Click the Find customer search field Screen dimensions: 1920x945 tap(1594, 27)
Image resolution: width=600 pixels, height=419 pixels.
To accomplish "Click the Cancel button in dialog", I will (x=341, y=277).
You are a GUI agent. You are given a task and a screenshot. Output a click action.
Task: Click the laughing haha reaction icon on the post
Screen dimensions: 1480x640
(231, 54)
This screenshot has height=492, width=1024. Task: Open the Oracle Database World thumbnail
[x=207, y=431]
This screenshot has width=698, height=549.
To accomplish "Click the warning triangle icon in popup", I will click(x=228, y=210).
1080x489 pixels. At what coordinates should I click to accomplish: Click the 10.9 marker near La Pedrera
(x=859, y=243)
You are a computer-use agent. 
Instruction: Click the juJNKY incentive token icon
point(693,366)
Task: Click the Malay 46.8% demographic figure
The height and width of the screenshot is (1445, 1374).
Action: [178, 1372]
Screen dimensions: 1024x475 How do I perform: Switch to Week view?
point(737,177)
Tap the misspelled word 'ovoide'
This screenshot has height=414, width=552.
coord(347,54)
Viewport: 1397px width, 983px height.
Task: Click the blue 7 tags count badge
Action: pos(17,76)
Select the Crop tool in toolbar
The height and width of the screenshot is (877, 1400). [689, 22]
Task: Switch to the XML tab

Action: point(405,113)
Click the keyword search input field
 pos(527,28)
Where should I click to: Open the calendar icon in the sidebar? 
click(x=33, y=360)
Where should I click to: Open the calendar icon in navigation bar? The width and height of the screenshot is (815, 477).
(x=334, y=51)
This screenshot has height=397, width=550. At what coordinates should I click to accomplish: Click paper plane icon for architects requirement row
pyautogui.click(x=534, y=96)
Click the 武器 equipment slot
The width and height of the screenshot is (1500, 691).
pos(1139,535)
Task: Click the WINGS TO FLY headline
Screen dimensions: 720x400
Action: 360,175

****************************************

[Problem description] Search the entries for the word "agent" and copy every line that holds it.

[Response area]
You are a GUI agent. You are given a task and a screenshot. Output a click action.
You are a computer-use agent. 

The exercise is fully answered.